Magdalena Stępień przerwała milczenie w drugą rocznicę śmierci synka. Poruszające słowa
Mijają dwa lata od śmierci synka Magdaleny Stępień. W najnowszym wpisie instagramowym modelka w niezwykły sposób uczciła Oliwiera. To właśnie on dał jej siłę do pokonywania życiowych trudności.
27.07.2024 15:38
Dwa lata temu polskie media obiegła wstrząsająca wiadomość. Magdalena Stępień musiała pożegnać swojego synka, Oliwiera, który zmagał się z rzadką odmianą nowotworu. Chłopiec był owocem związku modelki z piłkarzem Jakubem Rzeźniczakiem.

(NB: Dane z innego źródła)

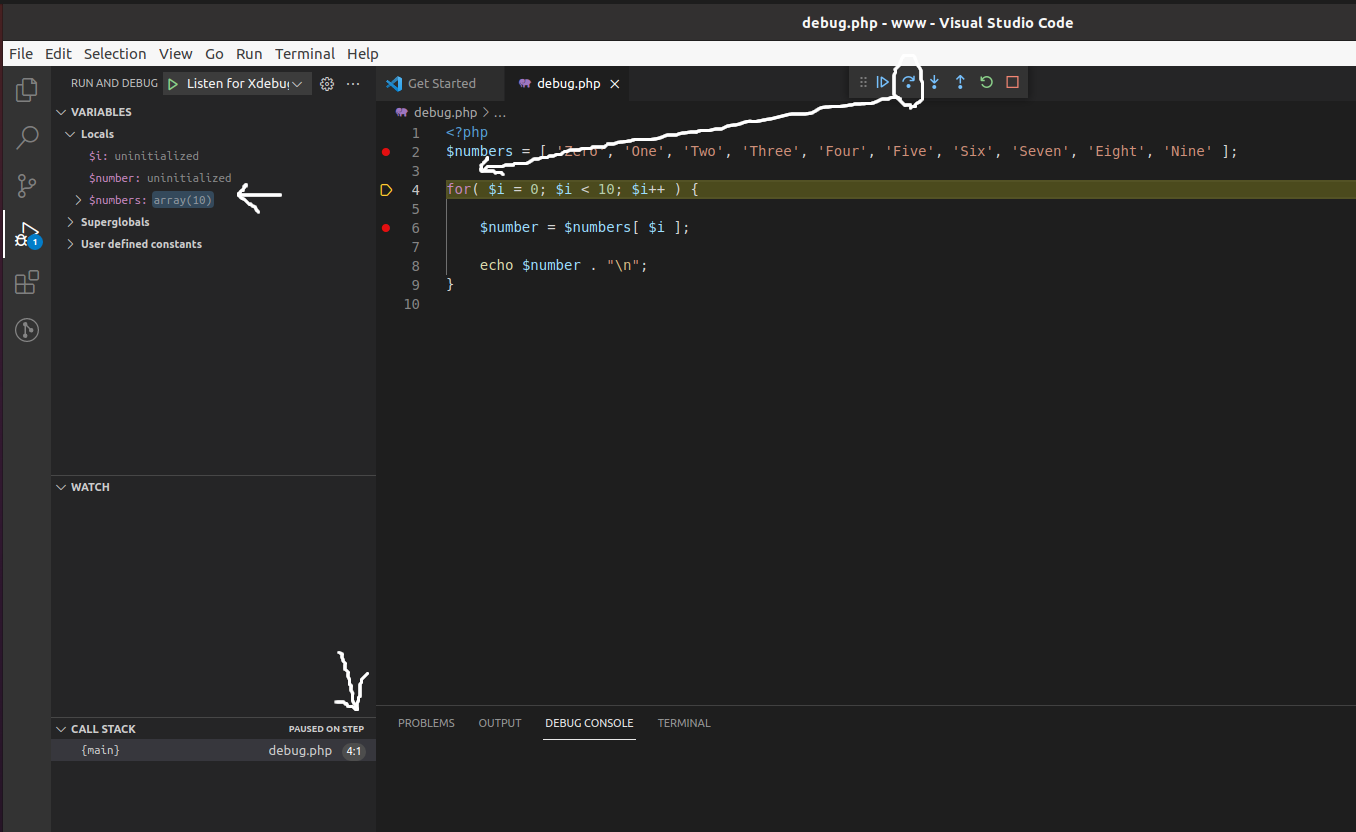Image resolution: width=1356 pixels, height=832 pixels.
Task: Open launch.json via the gear icon
Action: [327, 84]
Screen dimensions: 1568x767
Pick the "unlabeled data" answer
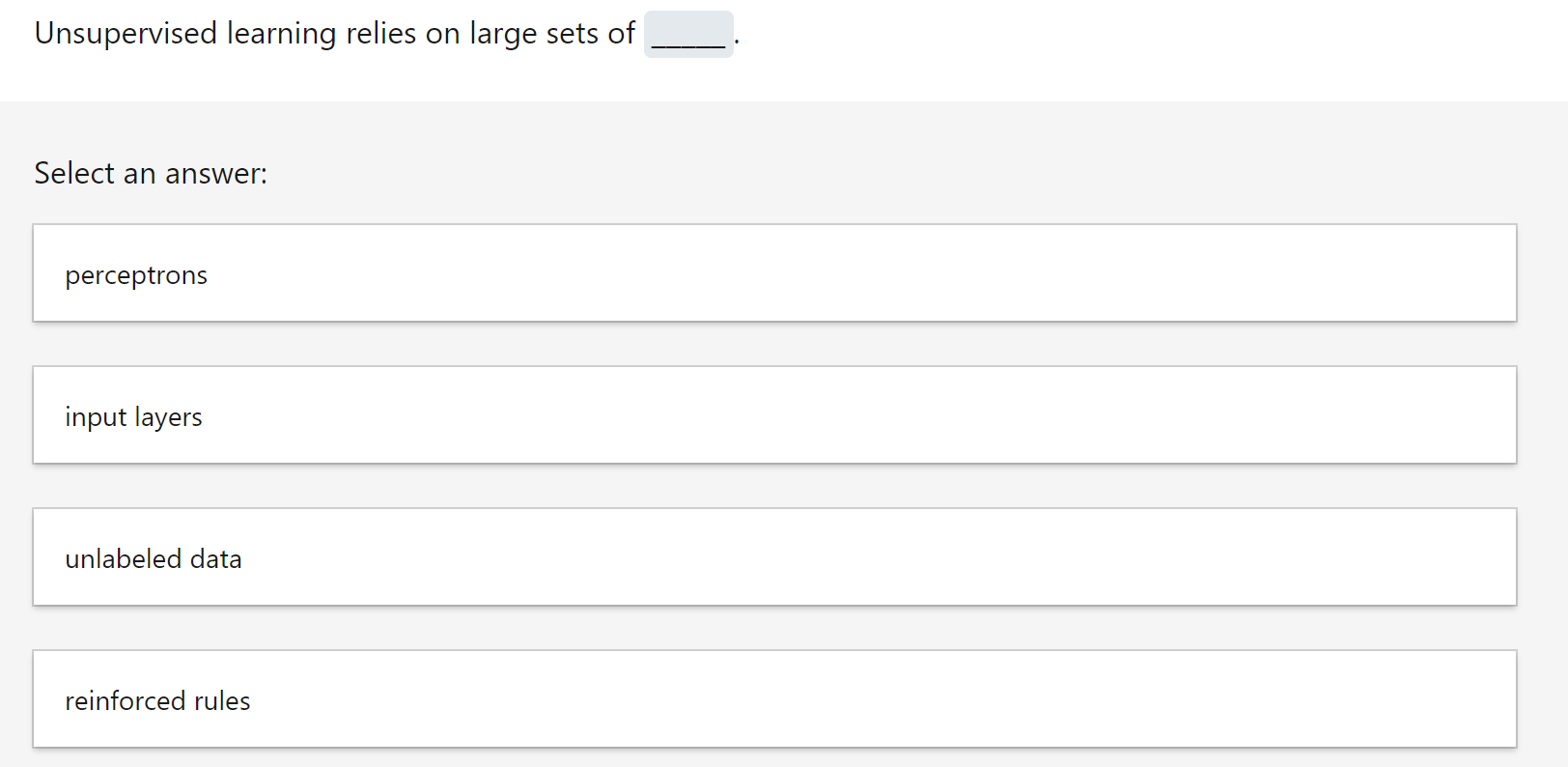pyautogui.click(x=774, y=557)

Pomimo stoczonej o jego zdrowie walki, nie udało się go uratować. Dla gwiazdy wiązało się to z ogromną osobistą tragedią.
Dalsza część artykułu pod materiałem wideo
Stępień uhonorowała zmarłego syna
W drugą rocznicę śmierci Oliwiera Stępień opublikowała na Instagramie jego zdjęcie. Na fotografii zobaczyć możemy chłopca siedzącego w wózku, patrzącego prosto w obiektyw. Modelka załączyła krótki i wymowny opis, który wskazuje na to, że doświadczenie ogromnego bólu w pewien sposób ją ukształtowało, a jej zmarła pociecha wciąż stanowi dla niej źródło inspiracji, aby iść dalej.
Dwa lata, aż trudno w to uwierzyć. Dziękuję za siłę synku! Dałam radę -napisała.
Jakub Rzeźniczak również napisał kilka słów o synku
Post o podobnej treści pojawił się także na Instagramie byłego partnera Magdaleny Stępień. Jak wyjaśnił Jakub Rzeźniczak, każda wspominka o Oliwierze powoduje w nim powrót wspomnień z tamtego tragicznego wydarzenia. Z tego też powodu wyłączył komentarze.
W części serca smutek, żal już na zawsze. Tata pamięta. Nie wspominam Oliwierka tutaj, bo cały czas wiąże się to z ogromnym bólem. Każde zdjęcie, wspominanie jest dla mnie ciężkim przeżyciem. Wiem, że wiele z was pamięta i dziękuję za to, ale wasze wiadomości, wspominanie Oliwierka w komentarzach mi osobiście nie pomaga - czytamy.